Nach kurzer Erholungspause im Hotel ging es dann in die Musikakademie, wo der Rektor Prof. Kurzyński die Mitglieder der Gesellschaft herzlich begrüßte. Als Tagungsraum stand der mustergültig restaurierte Senats-Saal, ein neogotisches Schmuckstück, zur Verfügung; in diesem würdigen Rahmen erinnerte Frau Prof. Zduniak als ausgewiesene Spezialistin an Webers Spuren in Schlesien. In ihrem Vortrag, illustriert durch zahlreiche Bilder und Klangbeispiele, betonte sie die Bedeutung von Webers erster Anstellung am Breslauer Theater für die weitere Entwicklung des Komponisten, schilderte sein Wirken als musikalischer Leiter des Theaters, seine Repertoire-Politik und beschrieb seinen Anteil am Konzertleben. Bemerkungen zu Webers kurzem, aber glücklichen Intermezzo im oberschlesischen Carlsruhe / Pokój zwischen Herbst 1806 und Februar 1807 rundeten die kenntnisreiche Gesamtschau zur Thematik ab.

Nach der Mitgliederversammlung erwartete die Gäste im Konzertsaal der Musikakademie, in dessen Foyer eine kleine Ausstellung die Weber-Bestände der Hochschul-Bibliothek präsentierte, ein Konzert von Studenten und Lehrkräften. Im Mittelpunkt stand selbstverständlich Weber, dessen Trio op. 63 (JV 259), von Anna Chudzio (Flöte), Urszula Marciniec-Mazur (Cello) und Magdalena Blum (Klavier) sehr ansprechend und mit viel Charme gespielt, das Programm eröffnete. Ewa Czermak folgte, begleitet von Magdalena Blum, mit Agathes großer Szene und Arie aus dem Freischütz und Maciej Dobosz (Klarinette) und Helena Furmanowicz (Klavier) beteiligten sich mit dem 2. und 3. Satz aus Webers 2. Klarinetten-Konzert op. 74 (JV 118) – eine besondere Leistung, denn der eigentliche vorgesehene Solist, Jaroslaw Podsiadlik, hatte gerade zwei Tage vor dem Konzert krankheitsbedingt absagen müssen; den „Einspringern“ gebührt Hochachtung! Auf Wunsch aus den Reihen der Weber-Gesellschaft waren außerdem Werke von Karol Lipiński, dem Namenspatron der Hochschule, zu hören. Andrzej Ładomirski begeisterte mit dessen höchst virtuoser Kaprys D-Dur op. 29/2 für Violine solo; den Ausklang bildete die Polonez A-Dur für Streichquartett (op. 9/1), interpretiert von Jarosław Pietrzak, Beata Solnicka, Zbigniew Czarnota und Urszula Marciniec-Mazur.

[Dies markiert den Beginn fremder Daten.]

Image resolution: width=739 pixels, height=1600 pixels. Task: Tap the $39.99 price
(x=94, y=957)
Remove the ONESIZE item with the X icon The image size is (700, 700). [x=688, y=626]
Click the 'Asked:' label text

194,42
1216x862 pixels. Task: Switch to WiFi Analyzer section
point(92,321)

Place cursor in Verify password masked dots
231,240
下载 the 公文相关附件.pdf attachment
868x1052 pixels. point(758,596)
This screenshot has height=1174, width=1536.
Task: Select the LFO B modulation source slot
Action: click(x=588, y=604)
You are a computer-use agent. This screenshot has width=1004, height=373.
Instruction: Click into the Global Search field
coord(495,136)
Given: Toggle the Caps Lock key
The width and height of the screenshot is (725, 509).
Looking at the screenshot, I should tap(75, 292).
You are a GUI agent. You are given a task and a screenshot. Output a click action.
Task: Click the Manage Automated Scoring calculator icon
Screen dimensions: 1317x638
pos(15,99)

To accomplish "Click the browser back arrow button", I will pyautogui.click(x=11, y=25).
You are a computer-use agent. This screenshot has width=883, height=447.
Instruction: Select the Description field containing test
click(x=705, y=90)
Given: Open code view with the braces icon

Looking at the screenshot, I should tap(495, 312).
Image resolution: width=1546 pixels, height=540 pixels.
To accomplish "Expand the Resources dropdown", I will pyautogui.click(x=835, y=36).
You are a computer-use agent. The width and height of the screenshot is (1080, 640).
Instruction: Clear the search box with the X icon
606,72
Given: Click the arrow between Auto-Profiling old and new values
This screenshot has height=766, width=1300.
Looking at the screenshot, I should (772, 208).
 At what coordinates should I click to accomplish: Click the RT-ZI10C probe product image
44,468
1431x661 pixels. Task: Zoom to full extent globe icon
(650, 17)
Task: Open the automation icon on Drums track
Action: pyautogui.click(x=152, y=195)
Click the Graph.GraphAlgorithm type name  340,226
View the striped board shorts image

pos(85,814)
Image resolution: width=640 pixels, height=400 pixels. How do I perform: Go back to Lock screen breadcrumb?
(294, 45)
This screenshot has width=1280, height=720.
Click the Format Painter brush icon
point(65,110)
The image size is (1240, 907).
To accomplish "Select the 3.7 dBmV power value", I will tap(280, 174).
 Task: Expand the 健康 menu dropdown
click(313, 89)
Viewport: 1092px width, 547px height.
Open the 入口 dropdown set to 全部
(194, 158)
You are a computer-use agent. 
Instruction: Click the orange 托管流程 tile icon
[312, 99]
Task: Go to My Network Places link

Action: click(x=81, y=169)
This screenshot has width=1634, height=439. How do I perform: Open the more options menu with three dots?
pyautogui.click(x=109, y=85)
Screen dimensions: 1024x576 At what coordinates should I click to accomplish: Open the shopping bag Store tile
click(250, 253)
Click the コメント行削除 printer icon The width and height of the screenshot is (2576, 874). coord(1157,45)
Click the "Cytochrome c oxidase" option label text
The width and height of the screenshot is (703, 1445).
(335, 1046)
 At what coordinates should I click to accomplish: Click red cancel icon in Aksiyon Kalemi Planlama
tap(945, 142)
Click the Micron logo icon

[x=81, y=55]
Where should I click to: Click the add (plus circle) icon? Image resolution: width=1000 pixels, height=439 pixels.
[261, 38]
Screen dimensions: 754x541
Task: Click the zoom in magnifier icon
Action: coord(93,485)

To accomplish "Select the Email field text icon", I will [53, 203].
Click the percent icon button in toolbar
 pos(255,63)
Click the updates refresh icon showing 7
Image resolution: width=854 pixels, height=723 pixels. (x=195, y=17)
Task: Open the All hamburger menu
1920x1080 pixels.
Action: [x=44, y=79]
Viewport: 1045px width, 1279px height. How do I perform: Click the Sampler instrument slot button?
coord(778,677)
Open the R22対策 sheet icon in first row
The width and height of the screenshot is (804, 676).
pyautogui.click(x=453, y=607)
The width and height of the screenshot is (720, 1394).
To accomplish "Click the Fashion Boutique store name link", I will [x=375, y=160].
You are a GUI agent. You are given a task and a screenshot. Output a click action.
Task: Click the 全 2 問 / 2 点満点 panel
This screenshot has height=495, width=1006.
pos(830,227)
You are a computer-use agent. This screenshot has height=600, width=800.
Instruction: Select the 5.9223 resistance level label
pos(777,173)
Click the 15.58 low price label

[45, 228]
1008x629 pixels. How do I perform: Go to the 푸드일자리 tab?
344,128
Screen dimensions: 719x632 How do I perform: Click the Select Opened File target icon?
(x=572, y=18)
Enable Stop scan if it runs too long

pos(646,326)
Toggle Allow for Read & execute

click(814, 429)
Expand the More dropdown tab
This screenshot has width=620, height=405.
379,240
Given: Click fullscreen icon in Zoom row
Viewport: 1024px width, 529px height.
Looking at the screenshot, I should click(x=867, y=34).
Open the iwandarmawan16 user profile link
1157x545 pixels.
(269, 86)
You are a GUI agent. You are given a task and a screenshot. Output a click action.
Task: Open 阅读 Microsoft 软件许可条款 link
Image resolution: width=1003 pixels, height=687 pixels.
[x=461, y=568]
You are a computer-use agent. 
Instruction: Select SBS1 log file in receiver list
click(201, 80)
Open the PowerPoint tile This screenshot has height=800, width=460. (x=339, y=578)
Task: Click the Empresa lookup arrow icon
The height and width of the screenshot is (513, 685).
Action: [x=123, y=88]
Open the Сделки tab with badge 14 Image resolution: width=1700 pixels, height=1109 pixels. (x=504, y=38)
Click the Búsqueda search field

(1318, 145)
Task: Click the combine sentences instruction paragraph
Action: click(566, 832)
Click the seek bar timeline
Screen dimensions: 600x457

Eine wundervolle Möglichkeit zum Austausch mit den Künstlern, zum Vertiefen alter und zum Aufbau neuer Kontakte und Freundschaften bot der anschließende Empfang im Generalkonsulat der Bundesrepublik Deutschland, zu dem Konsulin Annette Bußmann gebeten hatte. Verwöhnt mit einem reichen Büffet und erfüllt von den vielen neuen Eindrücken genossen die Weberianer den gelungenen Ausklang dieses ereignisreichen Tages.

Der Sonntagvormittag stand schließlich eher unter „touristischen“ Vorzeichen. Frau Prof. Zduniak bot einen Spaziergang durch die Stadt an, der weitere Sehenswürdigkeiten präsentierte: die Rotunde mit dem beeindruckenden, etwa 15 x 114 Meter großen Panorama-Gemälde der Schlacht von Racławice (1893/94 gemalt unter Leitung von Jan Styka und Wojciech Kossak zum 100. Jahrestag des Kosciuszko-Aufstandes), das nach seiner Rettung im zweiten Weltkrieg von Lemberg nach Breslau gebracht und aufwendig restauriert worden war, die imposante Maria-Magdalenen-Kirche und den großzügigen Marktplatz mit dem einmaligen gotischen Rathaus. Dann konnte jeder sein persönliches Programm gestalten, und der Möglichkeiten waren genug, lockten doch noch unzählige weitere geschichtsträchtige Orte, wie etwa die Elisabethkirche, an der Webers Freund Friedrich Wilhelm Berner als Organist gewirkt hatte, die barocke Universität, in deren Aula Leopoldina Weber konzertierte, und natürlich – nicht zu vergessen – die Gedenktafel, die an den Standort von Webers einstigem Wohnhaus in Breslau (ehem. Taschenstr. 31, heute ul. Piotra Skargi), gegenüber dem ebenfalls nicht mehr existierenden alten Breslauer Theater, erinnert. Trotz Regens war die Stimmung glänzend, und auf der Rückfahrt nach Görlitz gab es nur begeisterte Stimmen über die gelungene Fahrt nach Wrocław. Ein großes Dankeschön an alle, die an der Vorbereitung und Durchführung dieser Tour Anteil hatten, ganz besonders aber an Frau Prof. Zduniak und die Musikakademie sowie an unsere „Reiseleiterin“ Irmlind Capelle.